Stated goal A - Besides its degree programs and courses, what other programs does the Asper School of Business passage say the school offers? List every one.
Stated goal B - Pick up the Asper School of Business passage after its last line and keep writing.
[begin Text passage]
The Asper School of Business is located on the University of Manitoba, Fort Garry Campus in South Winnipeg, Manitoba. The school began in 1937 as the University of Manitoba Faculty of Management. The school was renamed in 2000 in honour of Izzy Asper, noted for his many contributions to the City of Winnipeg and the University of Manitoba over the span of his life.

Programs
The school offers degree programs and courses for undergraduates, as well as to graduates leading to MBA and Ph.D. degrees. The Business school and its MBA program rank within Canada’s Best 10 MBA Programs by Canada Business News.  Its Finance and Accounting programs rank #101 globally by QS Top Universities. The Asper School of Business also offers Executive Programs, an Indigenous Business Education Partners, International Exchange Program and Co-operative Education Program.

Undergraduate Program
Every business student takes the same courses in the core program, but must take four courses to complete a specific major. Each student must also take five business options from any area, so a double major can be completed without taking extra courses.
The majors currently offered are as follows:
 Aboriginal Business Studies
 Accounting (CPA programs available)
 Actuarial Mathematics
 Entrepreneurship/Small Business (Stu Clark Centre for Entrepreneurship)
 Finance
 Generalist (mix of major courses)
[end Text passage]
[begin Stored records]
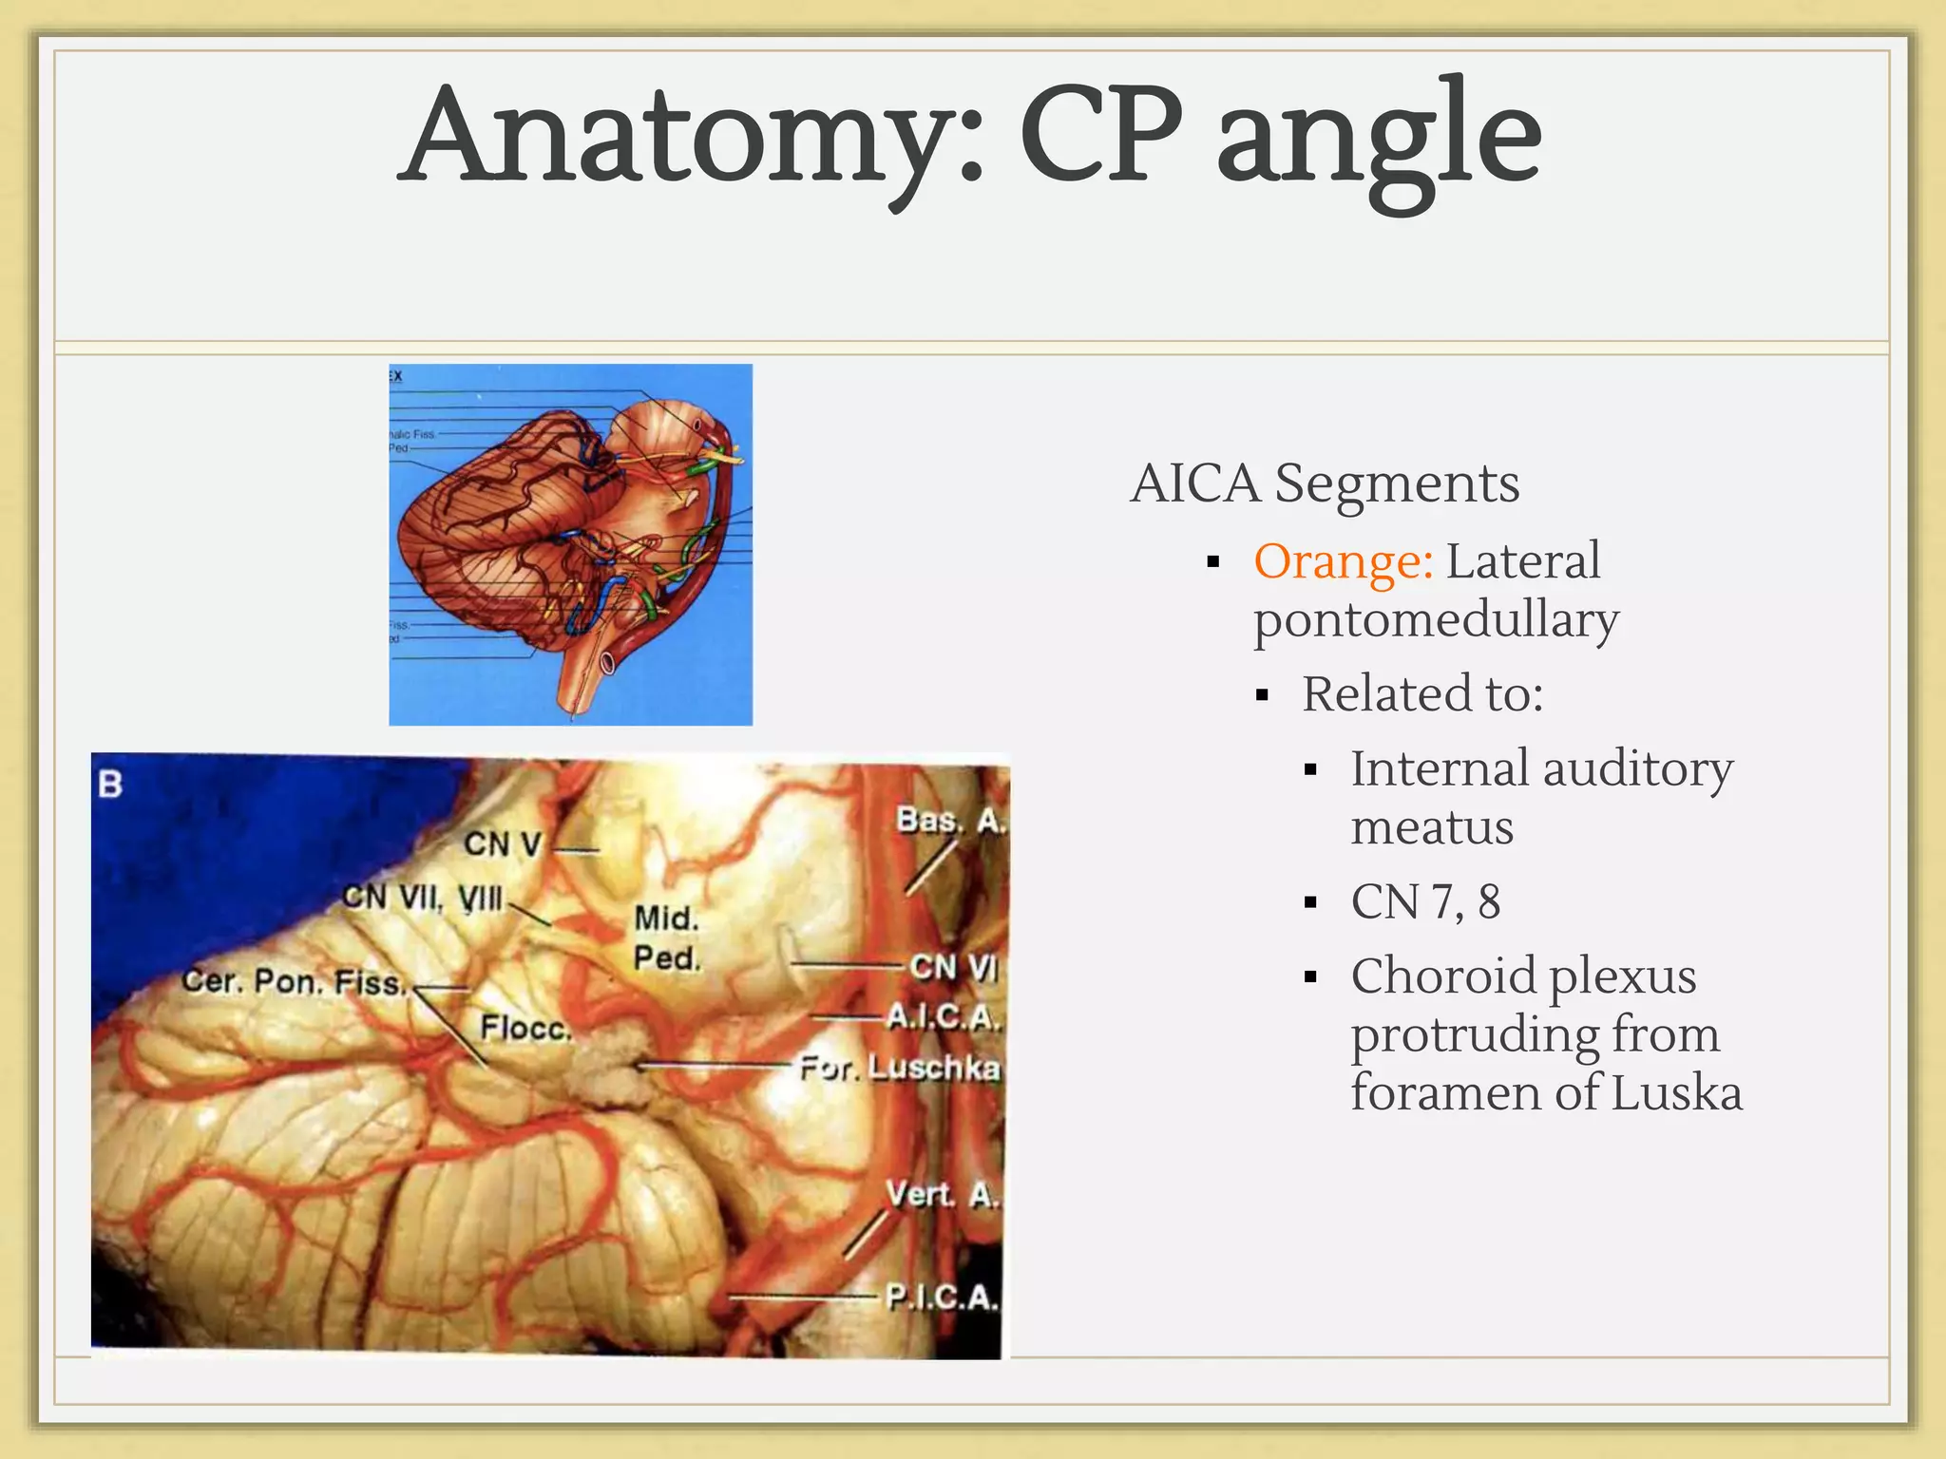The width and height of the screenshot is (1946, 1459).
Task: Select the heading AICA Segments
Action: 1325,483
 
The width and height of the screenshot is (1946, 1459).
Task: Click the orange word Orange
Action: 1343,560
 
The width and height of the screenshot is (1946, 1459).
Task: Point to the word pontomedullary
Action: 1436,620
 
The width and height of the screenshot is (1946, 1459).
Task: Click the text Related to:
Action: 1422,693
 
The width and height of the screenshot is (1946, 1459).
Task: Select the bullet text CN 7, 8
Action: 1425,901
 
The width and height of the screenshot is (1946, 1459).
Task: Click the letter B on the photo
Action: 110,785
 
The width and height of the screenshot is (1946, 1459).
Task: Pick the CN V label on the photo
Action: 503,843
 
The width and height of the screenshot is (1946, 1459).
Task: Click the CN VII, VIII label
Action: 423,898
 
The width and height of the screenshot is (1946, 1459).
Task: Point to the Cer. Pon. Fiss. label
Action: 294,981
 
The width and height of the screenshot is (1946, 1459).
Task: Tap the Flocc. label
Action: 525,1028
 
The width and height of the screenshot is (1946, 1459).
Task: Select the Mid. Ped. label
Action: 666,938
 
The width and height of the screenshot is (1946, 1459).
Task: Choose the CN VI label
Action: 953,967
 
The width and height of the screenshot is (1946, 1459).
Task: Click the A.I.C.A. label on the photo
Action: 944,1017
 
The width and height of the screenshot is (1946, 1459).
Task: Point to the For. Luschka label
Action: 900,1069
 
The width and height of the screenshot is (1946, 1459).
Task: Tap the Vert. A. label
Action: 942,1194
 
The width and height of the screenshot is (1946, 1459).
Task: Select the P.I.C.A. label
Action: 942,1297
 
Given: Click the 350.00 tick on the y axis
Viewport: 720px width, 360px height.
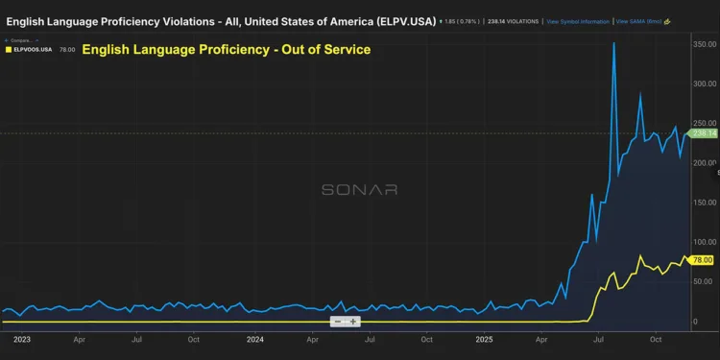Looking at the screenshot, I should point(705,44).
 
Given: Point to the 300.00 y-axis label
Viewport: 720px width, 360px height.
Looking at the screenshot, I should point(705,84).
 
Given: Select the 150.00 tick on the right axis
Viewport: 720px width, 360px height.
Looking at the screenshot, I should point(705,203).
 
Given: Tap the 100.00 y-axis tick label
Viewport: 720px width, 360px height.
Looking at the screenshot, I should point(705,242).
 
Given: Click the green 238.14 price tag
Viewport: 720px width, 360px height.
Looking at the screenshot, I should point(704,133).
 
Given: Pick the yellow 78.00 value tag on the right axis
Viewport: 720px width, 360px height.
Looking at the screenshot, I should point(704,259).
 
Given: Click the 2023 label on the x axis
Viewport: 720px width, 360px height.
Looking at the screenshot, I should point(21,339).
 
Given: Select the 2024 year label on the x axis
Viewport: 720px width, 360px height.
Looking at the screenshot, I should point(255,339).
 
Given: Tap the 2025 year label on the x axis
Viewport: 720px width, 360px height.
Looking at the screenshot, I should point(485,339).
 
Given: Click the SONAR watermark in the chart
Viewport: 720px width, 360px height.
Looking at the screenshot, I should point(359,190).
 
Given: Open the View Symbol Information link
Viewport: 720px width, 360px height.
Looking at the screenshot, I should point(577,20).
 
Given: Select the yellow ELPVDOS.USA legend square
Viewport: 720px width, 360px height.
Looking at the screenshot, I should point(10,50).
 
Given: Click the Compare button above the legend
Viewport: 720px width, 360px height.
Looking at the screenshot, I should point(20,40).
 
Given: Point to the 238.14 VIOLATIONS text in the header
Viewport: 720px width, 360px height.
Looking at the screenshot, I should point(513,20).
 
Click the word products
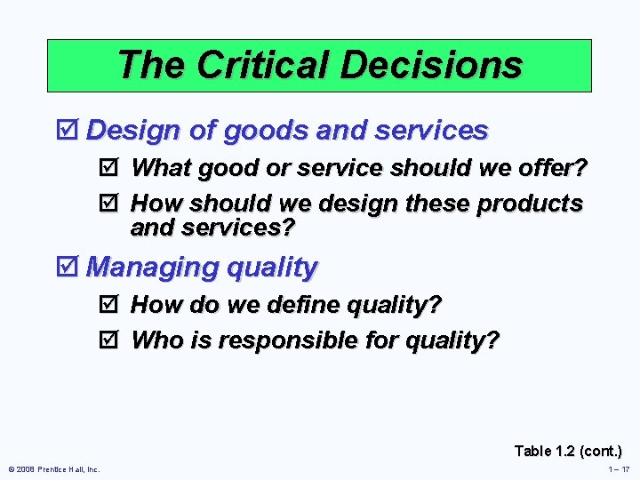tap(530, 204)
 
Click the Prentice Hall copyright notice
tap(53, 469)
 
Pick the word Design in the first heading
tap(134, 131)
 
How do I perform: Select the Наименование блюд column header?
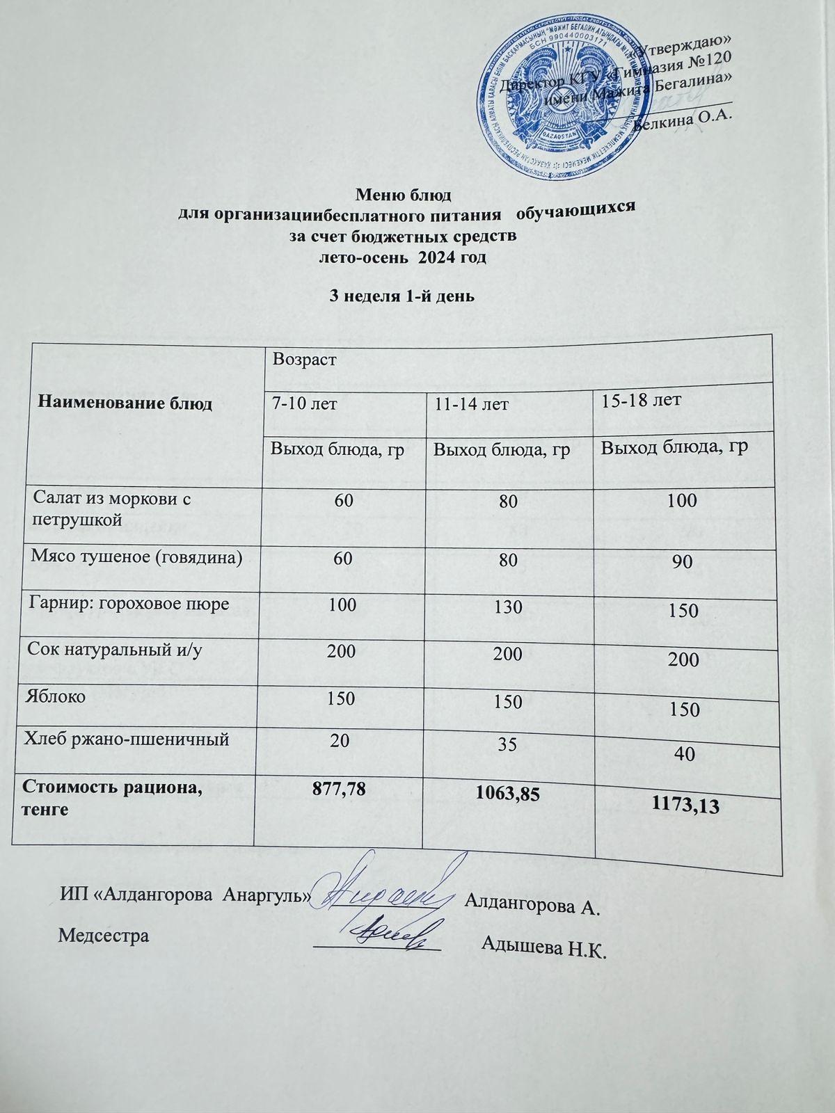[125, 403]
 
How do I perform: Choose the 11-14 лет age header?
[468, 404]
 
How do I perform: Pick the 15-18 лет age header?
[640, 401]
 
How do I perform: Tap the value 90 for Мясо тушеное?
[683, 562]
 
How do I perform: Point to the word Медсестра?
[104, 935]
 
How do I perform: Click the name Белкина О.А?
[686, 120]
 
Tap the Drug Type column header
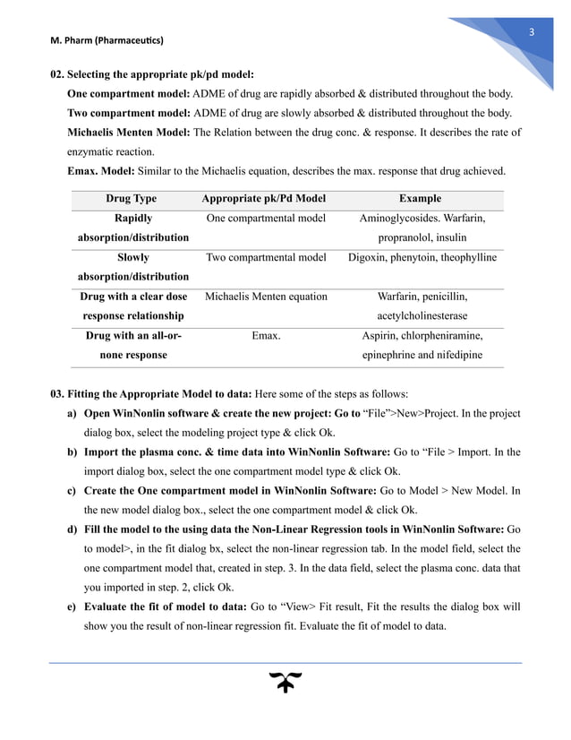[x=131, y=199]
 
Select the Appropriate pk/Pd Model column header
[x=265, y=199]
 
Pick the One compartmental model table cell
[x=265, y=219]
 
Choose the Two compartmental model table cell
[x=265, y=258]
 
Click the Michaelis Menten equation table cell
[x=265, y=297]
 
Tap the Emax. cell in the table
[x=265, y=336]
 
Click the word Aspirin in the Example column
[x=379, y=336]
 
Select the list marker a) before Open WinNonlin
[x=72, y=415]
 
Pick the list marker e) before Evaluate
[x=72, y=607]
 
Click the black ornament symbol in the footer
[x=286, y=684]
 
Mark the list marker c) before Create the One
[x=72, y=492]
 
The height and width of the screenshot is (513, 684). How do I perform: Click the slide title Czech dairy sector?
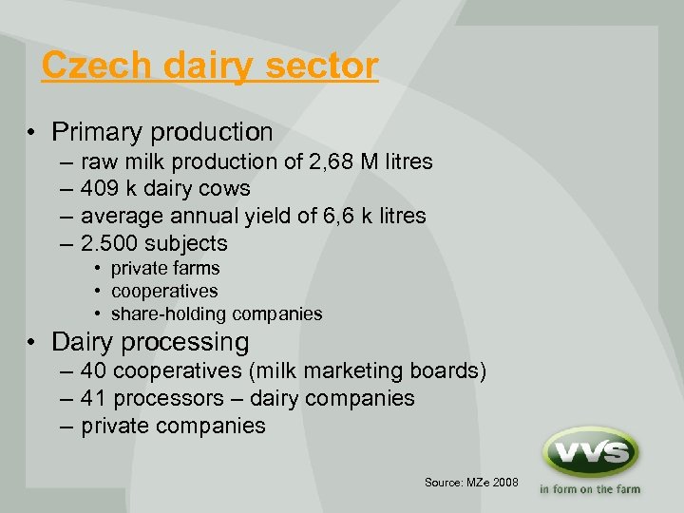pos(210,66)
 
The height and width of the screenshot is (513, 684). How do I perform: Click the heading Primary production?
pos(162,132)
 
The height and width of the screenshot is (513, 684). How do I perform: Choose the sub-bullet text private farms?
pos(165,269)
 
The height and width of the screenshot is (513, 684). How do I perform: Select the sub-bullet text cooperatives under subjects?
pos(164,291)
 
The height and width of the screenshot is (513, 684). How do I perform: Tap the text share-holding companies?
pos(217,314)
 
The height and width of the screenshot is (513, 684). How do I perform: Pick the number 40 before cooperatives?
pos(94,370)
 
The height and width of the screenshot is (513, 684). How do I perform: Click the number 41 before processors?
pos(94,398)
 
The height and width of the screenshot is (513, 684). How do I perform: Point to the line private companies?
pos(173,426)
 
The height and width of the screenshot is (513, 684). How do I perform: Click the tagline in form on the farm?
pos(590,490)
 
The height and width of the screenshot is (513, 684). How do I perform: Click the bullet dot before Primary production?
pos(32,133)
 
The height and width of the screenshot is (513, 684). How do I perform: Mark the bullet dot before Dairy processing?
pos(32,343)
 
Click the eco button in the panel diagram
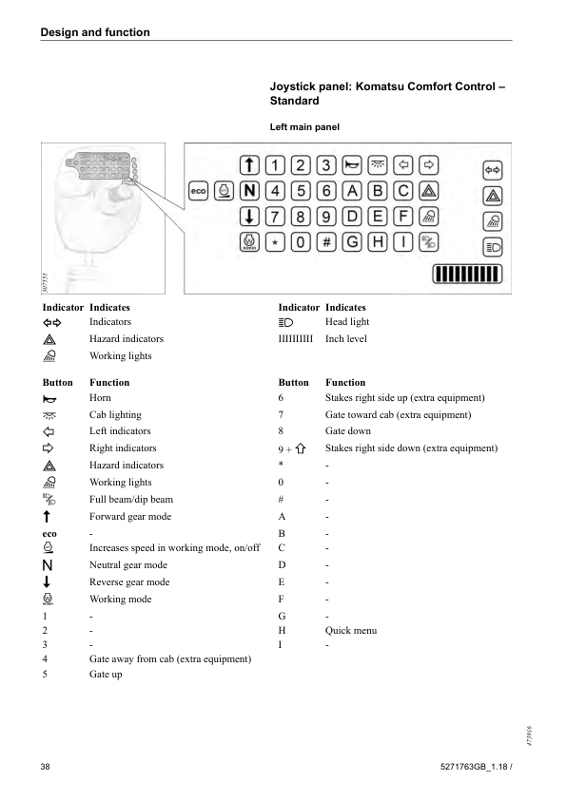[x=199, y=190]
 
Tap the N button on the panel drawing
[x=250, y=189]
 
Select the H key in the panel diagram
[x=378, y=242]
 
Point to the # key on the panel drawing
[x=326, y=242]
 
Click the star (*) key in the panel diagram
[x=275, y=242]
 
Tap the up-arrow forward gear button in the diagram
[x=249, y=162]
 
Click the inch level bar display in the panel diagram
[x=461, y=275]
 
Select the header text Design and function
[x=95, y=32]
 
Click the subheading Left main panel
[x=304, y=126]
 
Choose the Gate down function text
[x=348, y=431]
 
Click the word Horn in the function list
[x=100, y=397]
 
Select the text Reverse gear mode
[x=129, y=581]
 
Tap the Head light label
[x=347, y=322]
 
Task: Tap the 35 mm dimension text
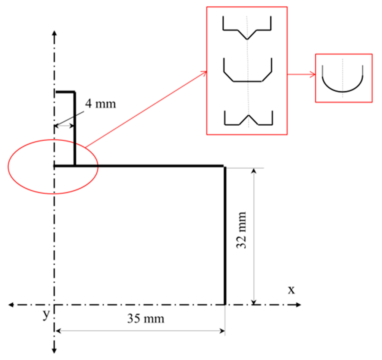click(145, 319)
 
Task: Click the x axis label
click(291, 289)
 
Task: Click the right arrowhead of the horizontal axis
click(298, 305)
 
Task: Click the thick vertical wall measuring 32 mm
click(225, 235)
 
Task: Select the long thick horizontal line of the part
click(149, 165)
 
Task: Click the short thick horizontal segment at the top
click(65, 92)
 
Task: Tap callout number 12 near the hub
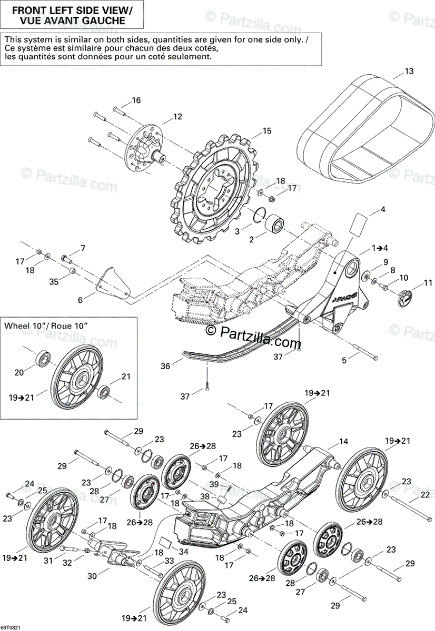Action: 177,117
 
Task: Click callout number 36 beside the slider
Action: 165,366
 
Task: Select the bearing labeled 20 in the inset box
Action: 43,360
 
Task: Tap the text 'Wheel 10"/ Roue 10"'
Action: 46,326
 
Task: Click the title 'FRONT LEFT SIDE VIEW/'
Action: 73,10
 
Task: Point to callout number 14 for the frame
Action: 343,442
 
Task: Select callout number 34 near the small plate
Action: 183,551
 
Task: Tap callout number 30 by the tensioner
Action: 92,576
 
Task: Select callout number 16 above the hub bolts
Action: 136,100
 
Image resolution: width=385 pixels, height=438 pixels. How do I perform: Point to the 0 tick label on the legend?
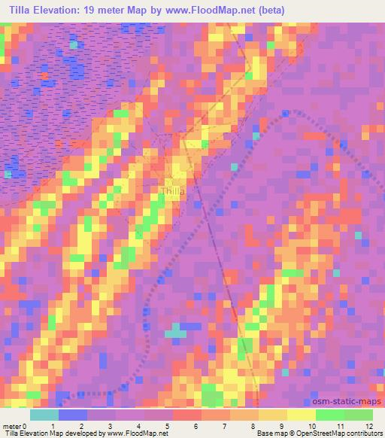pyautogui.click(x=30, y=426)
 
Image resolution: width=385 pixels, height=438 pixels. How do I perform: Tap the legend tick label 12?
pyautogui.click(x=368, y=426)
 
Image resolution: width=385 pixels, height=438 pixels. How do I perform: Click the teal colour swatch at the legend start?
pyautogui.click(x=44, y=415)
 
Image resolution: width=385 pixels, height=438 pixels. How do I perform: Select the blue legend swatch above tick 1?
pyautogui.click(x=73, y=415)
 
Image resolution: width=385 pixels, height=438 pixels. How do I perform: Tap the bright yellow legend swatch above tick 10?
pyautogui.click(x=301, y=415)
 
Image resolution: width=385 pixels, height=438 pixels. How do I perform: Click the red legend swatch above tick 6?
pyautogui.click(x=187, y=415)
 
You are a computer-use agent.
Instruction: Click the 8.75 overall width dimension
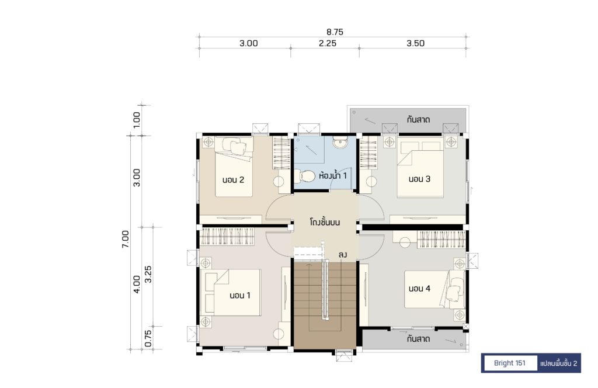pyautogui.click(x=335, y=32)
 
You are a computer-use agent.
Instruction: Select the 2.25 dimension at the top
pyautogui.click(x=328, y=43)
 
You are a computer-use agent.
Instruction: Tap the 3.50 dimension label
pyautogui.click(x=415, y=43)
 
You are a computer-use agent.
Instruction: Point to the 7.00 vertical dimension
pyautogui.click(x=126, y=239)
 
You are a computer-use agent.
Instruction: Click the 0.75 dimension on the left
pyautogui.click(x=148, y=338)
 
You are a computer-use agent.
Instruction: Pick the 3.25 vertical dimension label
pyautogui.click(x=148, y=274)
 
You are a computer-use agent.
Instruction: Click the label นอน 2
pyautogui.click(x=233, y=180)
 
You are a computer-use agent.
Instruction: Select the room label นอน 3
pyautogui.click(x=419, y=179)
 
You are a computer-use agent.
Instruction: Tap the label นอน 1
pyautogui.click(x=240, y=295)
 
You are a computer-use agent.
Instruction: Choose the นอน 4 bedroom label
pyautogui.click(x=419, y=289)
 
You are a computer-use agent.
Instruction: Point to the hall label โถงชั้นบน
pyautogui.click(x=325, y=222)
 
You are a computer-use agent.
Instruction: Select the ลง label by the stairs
[end Stored records]
Written reply A - Executive Programs, Indigenous Business Education Partners, International Exchange Program, Co-operative Education Program

Written reply B -
 Human Resources Management/Industrial Relations
 International Business
 Leadership and Organizations
 Logistics and Supply Chain Management
 Management Information Systems (MIS)
 Marketing

Graduate Program

Commerce Students' Association
The I.H. Asper School of Business has a student organization called Commerce Students' Association (CSA).

Like all Faculties within the University of Manitoba, the Asper School of Business and Commerce Students' Association 14 other major or subject-area specific student-run organizations for all students attending the Asper School of Business. Some of these organizations are open to students in other Faculties on the University of Manitoba campus. The CSA is student-run with 64 active members including 8 executive members and 56 internal members.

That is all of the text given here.